News
  • 20/02/2026

FMI /Niger : près de 91 millions de dollars de nouveaux financements pour soutenir la croissance


Le Fonds monétaire international (FMI) et le Niger sont parvenus à un accord de principe concernant le huitième examen du programme appuyé par la Facilité élargie de crédit (FEC) et le quatrième examen au titre de la Facilité pour la résilience et la durabilité (FRD). L’achèvement de ces deux revues devrait permettre un décaissement d’environ 61 millions de dollars au titre de la FEC et 30 millions de dollars au titre de la FRD.

Ces fonds visent à renforcer la stabilité macroéconomique, à jeter les bases d’une croissance résiliente et inclusive tirée par le secteur privé. Ils serviront également à appuyer les investissements visant à atténuer les risques et vulnérabilités climatiques, renforcer la résilience, préserver les infrastructures et protéger les moyens de subsistance.

L’institution a révélé que « les résultats du programme ont été globalement satisfaisants au regard des objectifs de fin juin et de fin septembre 2025, et les autorités ont poursuivi leurs efforts pour résorber les arriérés de paiement nationaux. »

Croissance, inflation et déficit : un équilibre à préserver

La croissance économique devrait rester robuste, à 6,9 % en 2025 et à 6,7 % en 2026, malgré d'importants chocs exogènes. Grâce à une récolte favorable, les prix à la consommation ont diminué de 4,6 % en 2025 et devraient augmenter modérément en 2026. Néanmoins, les risques demeurent orientés à la baisse, notamment la persistance de chocs sécuritaires et climatiques, un resserrement des conditions de financement et une réduction potentielle de l'aide au développement.

Aussi, le déficit budgétaire pour 2025 devrait rester globalement conforme aux objectifs du programme. En 2026, il devrait se creuser temporairement pour atteindre 3,7 % du PIB, reflétant des besoins de dépenses accrus liés aux chocs climatiques, partiellement compensés par les réformes fiscales prévues. Les autorités ont identifié des mesures d'urgence en matière de recettes et de dépenses au cas où les conditions de financement se durciraient davantage. Elles restent déterminées à poursuivre une stratégie d'endettement prudente, en privilégiant les financements concessionnels et en allongeant les échéances de la dette intérieure afin d'alléger la pression sur le service de la dette et de dégager des marges de manœuvre pour les dépenses prioritaires.

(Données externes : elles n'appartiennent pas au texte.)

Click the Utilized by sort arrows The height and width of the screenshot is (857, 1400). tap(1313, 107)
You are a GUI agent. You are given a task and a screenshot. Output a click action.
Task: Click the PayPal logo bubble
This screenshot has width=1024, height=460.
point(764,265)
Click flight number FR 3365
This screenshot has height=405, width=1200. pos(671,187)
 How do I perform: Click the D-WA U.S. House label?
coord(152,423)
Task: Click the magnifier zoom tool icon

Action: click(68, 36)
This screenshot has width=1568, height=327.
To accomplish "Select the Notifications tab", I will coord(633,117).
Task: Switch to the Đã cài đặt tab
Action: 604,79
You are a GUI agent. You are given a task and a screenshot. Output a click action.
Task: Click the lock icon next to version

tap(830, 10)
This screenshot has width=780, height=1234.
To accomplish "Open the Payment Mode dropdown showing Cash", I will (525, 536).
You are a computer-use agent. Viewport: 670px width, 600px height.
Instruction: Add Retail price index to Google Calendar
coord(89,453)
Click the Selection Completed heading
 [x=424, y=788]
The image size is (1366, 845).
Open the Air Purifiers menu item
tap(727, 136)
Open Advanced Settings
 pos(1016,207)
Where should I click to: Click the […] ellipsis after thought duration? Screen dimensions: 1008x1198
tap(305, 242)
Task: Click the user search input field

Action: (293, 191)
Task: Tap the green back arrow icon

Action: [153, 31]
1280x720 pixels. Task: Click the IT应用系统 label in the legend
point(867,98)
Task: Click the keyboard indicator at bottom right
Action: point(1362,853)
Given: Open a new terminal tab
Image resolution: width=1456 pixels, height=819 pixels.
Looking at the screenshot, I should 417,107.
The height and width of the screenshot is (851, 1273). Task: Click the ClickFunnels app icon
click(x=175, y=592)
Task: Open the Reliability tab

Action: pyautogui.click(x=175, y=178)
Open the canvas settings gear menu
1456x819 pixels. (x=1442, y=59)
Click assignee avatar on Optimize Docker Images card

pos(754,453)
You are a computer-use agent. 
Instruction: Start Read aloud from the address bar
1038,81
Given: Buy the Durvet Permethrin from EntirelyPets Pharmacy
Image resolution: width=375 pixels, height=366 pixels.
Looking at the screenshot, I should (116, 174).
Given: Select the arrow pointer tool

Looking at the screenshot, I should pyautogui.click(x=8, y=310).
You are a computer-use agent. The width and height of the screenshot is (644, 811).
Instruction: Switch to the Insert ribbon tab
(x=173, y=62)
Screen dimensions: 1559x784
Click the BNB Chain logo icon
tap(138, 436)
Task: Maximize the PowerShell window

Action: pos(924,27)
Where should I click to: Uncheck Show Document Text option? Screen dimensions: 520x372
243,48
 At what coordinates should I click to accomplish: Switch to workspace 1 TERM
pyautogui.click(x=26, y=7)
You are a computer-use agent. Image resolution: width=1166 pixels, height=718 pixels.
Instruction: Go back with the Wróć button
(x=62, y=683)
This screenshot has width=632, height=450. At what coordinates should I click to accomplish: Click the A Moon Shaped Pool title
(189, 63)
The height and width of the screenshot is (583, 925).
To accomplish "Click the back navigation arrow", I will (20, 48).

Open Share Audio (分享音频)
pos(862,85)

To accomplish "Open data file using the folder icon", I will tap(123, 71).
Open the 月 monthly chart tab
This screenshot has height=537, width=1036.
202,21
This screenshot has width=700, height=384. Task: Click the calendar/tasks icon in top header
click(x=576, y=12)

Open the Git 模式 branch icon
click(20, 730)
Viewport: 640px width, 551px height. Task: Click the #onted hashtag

Les autorités nigériennes demeurent fermement engagées dans la mise en œuvre de réformes structurelles essentielles. Le rétablissement des comités d'arbitrage et de réglementation des marchés publics, l'adoption progressive du Compte unique du Trésor et des réformes plus larges de la gestion des finances publiques et de la lutte contre la corruption sont indispensables pour dynamiser la mobilisation des recettes, améliorer l'efficience des dépenses et renforcer la gouvernance, la responsabilité et la transparence. Elles poursuivront également leurs efforts pour renforcer la capacité du système bancaire à soutenir une croissance tirée par le secteur privé.